Mateusz Morawiecki, jasnowidz z rządu: W Święta nastąpi przyrost zachorowań, dlatego decyzja o feriach jest nieodwołalna

Premier Mateusz Morawiecki przewiduje przyszłość dotyczącą ilości pozytywnych wyników na obecność koronawirusa SARS-CoV-2 w najbliższym czasie. Jak przekonuje, "spodziewamy się tego, że w czasie Świąt nastąpi, mimo naszych apeli, większy ruch, większa mobilność, więcej kontaktów społecznych". Twierdzi, że w efekcie "nastąpi wzrost zachorowań", dlatego też decyzja o zakazie wyjazdów dzieci na ferie "jest nieodwołalna".
Podczas wczorajszego odpowiadania na pytania internautów, premier Morawiecki został zapytany o to, czy decyzja o zakazie wyjazdów dzieci na ferie zimowe - które w dodatku w tym roku odbędą się dla całej Polski w jednym terminie - jest nieodwołalna.
- Tak, ona jest nieodwołalna, ponieważ spodziewamy się tego, że w czasie Świąt nastąpi, mimo naszych apeli, większy ruch, większa mobilność, więcej kontaktów społecznych - powiedział premier Morawiecki.
- Apeluję o to, żeby spędzać Święta w gronie najbliższej rodziny, ale myślę, że może to być taki czas, kiedy nastąpi przyrost zachorowań - dodał.
Premier Mateusz Morawiecki dodał również, że "pierwsze tygodnie stycznia to z punktu widzenia gospodarczego jest okres najbardziej martwy w całym roku".

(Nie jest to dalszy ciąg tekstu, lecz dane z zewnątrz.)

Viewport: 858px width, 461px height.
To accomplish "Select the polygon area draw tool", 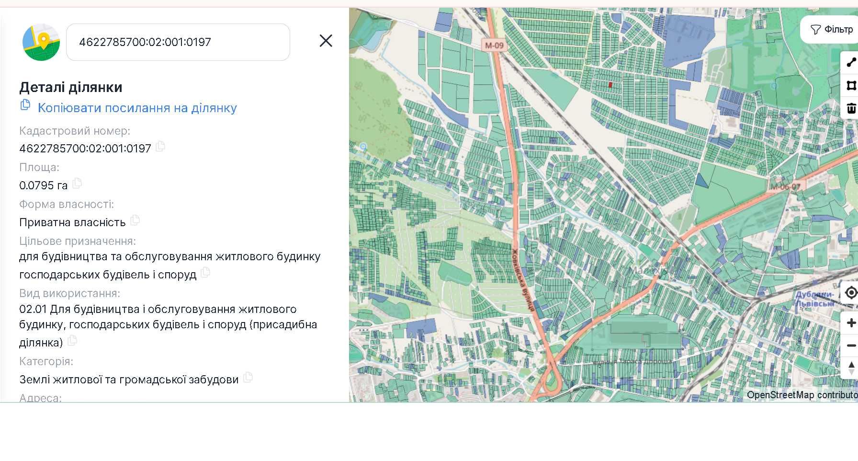I will pyautogui.click(x=851, y=86).
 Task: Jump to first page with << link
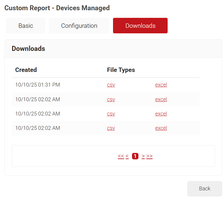(x=121, y=156)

- W przeciwieństwie do grudnia, okresu poprzedzającego Boże Narodzenie, który to okres jest jednym z najbardziej aktywnych okresów w roku. Więc chcemy, żeby dzieci spędziły ten czas nie podróżując, tylko jak najbardziej w sposób stacjonarny, w miejscu, miejscowości raczej nie udając się gdzieś indziej na ferie - podsumował Morawiecki.